GIVEN PROBLEM ▸
Please return each line of the records below that contains the word "dimensions", treating uppercase and lowercase as different.
##### PROVIDED ENTRIES #####
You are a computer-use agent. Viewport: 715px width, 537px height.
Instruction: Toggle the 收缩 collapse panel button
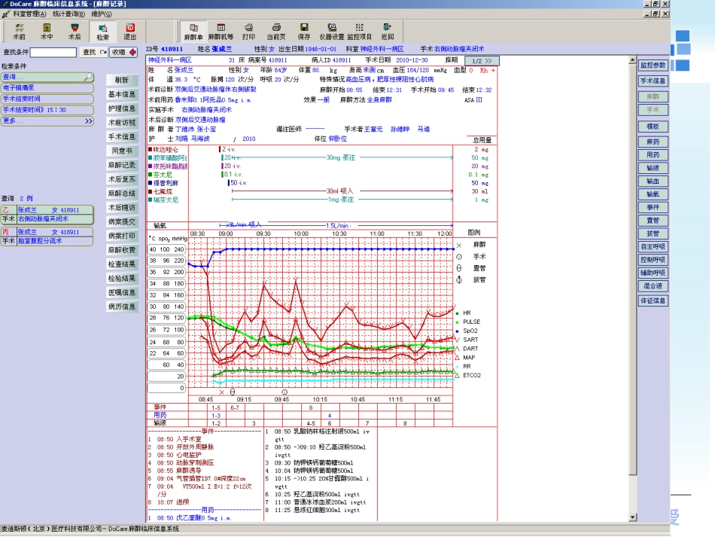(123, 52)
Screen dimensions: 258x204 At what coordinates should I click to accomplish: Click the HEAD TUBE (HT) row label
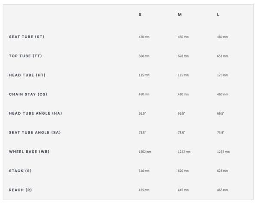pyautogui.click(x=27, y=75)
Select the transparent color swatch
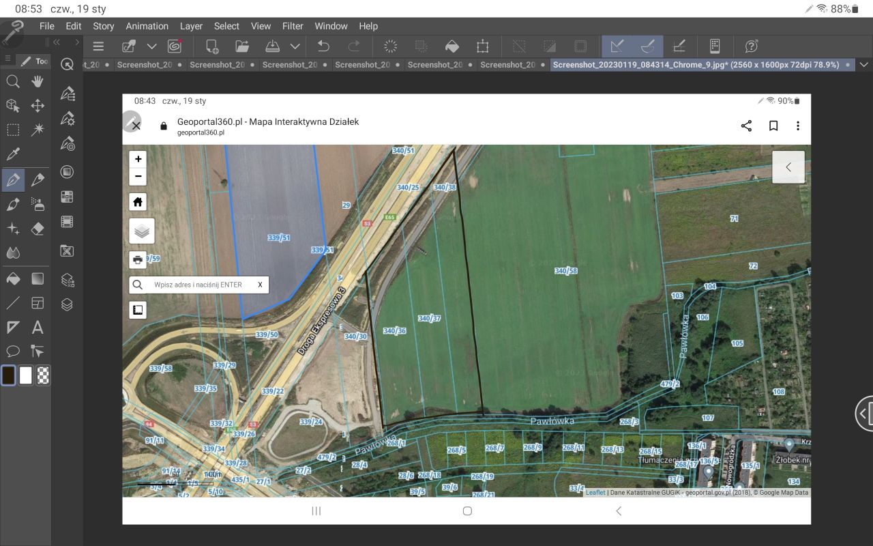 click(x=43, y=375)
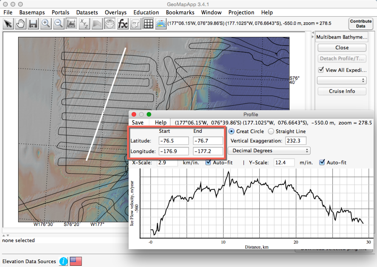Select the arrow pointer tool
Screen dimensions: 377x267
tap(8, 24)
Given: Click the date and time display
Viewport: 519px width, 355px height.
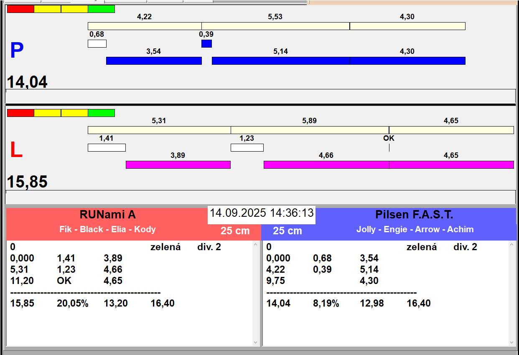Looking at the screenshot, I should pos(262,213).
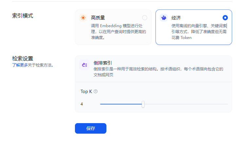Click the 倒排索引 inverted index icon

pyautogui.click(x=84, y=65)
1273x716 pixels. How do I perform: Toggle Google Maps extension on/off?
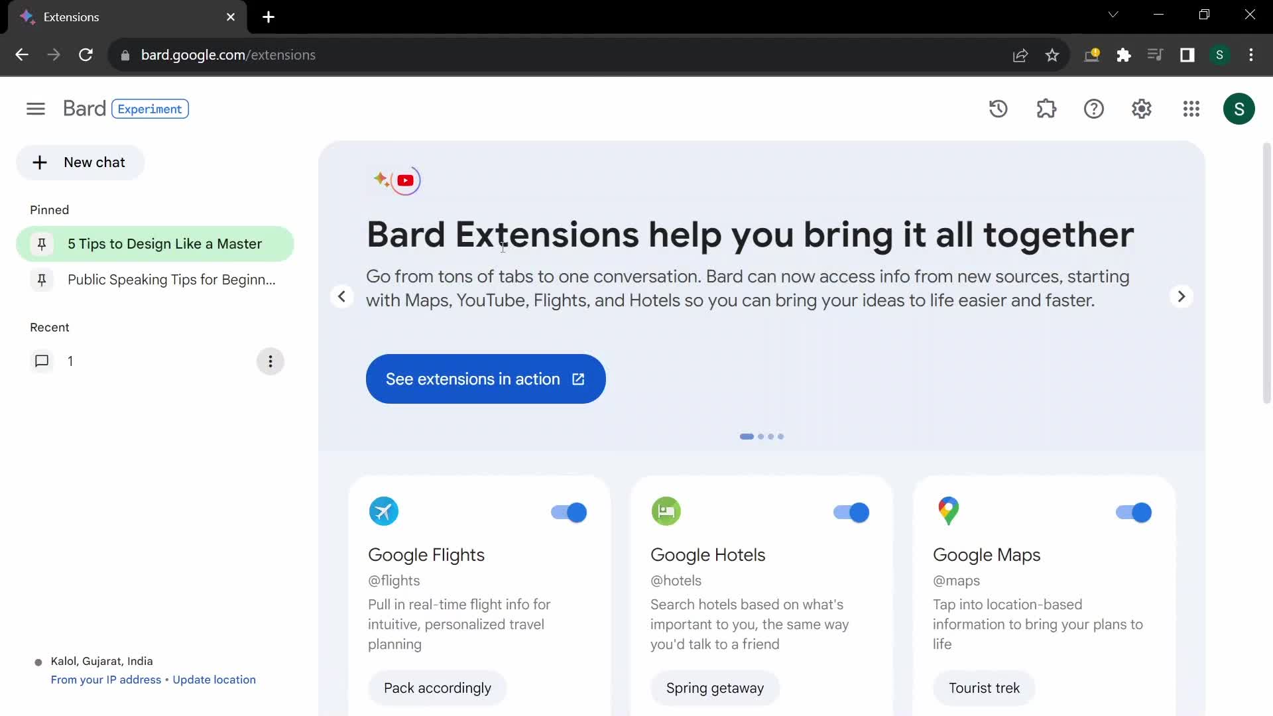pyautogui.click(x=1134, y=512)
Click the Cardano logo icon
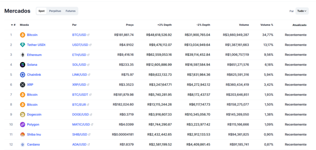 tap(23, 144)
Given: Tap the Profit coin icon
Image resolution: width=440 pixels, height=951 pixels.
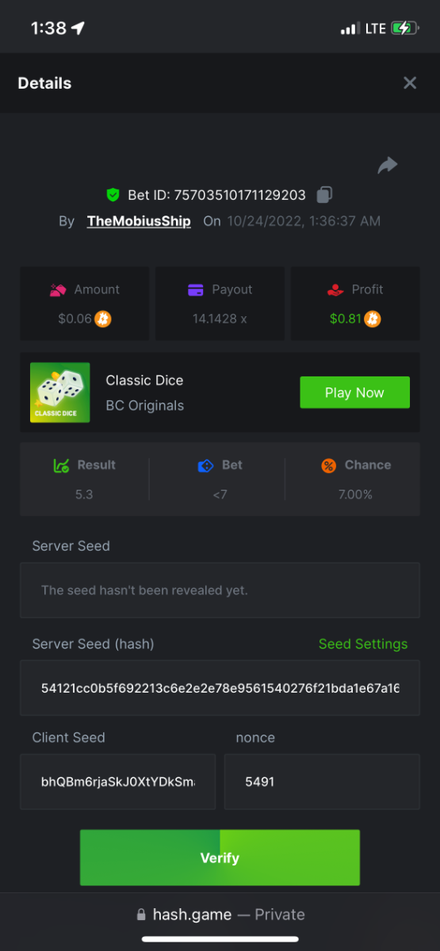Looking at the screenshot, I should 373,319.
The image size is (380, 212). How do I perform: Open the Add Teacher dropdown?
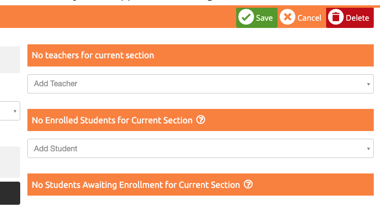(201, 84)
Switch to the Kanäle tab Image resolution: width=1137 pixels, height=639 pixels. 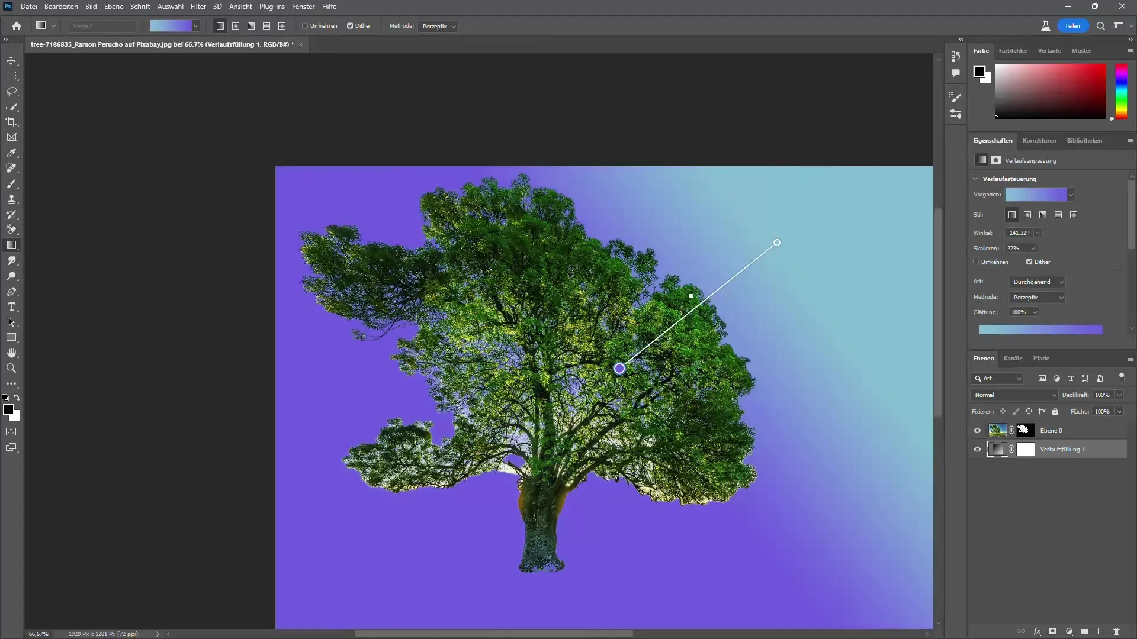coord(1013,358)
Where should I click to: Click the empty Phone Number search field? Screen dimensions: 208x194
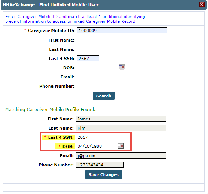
#####
EXPECTED ANSWER ▸
Screen dimensions: 258x204 At what coordinates should I click to accomplish: Click the HEAD TUBE (HT) row label
Screen dimensions: 377x267
Where should I click to: Click the empty Phone Number search field? Screen dimensions: 208x194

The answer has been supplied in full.